As Prof Clemens writes, the reason why "migration packs such an economic punch" is that a worker's productivity depends much more on location than any other factor, including skill. An earlier study (see also here), profiled the wage gaps of Peruvian workers with different profiles working in Peru and as immigrants in the US, and found massive differentials. The same would apply to workers from any other developing country migrating to developed economies and doing the same occupation. Differences in work environments, regulatory environments, legal systems, technology spill-overs, proximity to other high-productivity workers, etc explain this difference. The graphic below captures the differential for Peruvian domestic workers and immigrants.

The biggest challenge in achieving success with reduction of barriers to emigration will be political. In particular, it immediately raises the regular bogeys - loss of jobs for the destination country labour, downward pressure on wages there, impact on national security, and so on. Surmounting these very formidable and entrenched fears will be a big challenge before the issue of barriers to emigration can be addressed to some level of satisfaction.

The current weakness in developed economies is a dampener to immigration. The political opposition to immigration can be blunted only when the economy is flourishing and when the domestic workers in these developed economies are themselves not constrained by unemployment. At a time when protectionism is slowly creeping into international trade, policies that favor relaxation of restrictions on labour mobility may generate intense opposition in these economies.

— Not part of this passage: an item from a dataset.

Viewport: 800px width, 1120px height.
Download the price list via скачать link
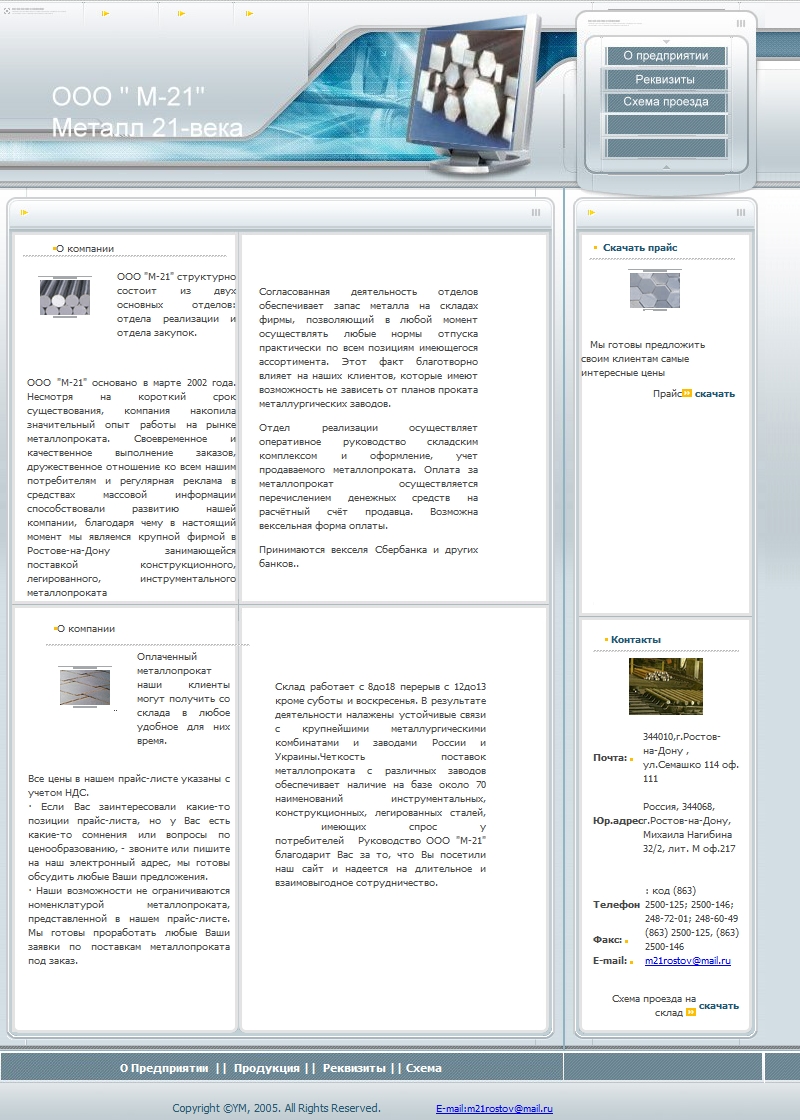714,394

However, the silver-lining could be the demographic trends in many developed economies. As the demographic profiles of these economies shift upwards, they will experience labour shortages across many areas. Once this starts affecting their economies, like what is already happening in Japan and parts of Western Europe, policies that favor immigration will find greater acceptance. This shortage is more likely to manifest itself in less knowledge-based and lower skilled professions, especially in services, which the older-aged workers will not be able to perform. Fortunately, these are also precisely the same labour categories where the marginal gains from immigration are the largest.

There are possibly two other reasons why this differential will be predominant among lower skilled than high-skilled knowledge workers. In case of the later, as part of globalization and demand in advanced economies, restrictions on labour mobility have been eased considerably over the past two decades. This has also had the effect of lowering arbitrage opportunities in their wages. Further, many of these activities are not location based and could be easily off-shored. In contrast, many semi- and lower-skilled professions in the services sector cannot be off-shored, and their persistent high wage differentials coupled with the impending labour shortage (in developed economies) will offer attractive opportunities for migrants.

Update 1 (9.11.2014)

Tyler Cowen makes the case of liberalization of immigration controls for developed economies facing adverse demographic headwinds.

Eric Posner and Glen Weyl makes the case that the Arab countries, despite their extremely high inequality (between locals and migrants), and through their liberal immigration policies, have been the biggest contributors to the reduction of global inequality. The graphic below shows that the developed economies, despite their low internal inequality, contribute little to reduction of global inequality, whereas Arab contribute, especially those like Qatar, contribute massively to the reduction of global inequality.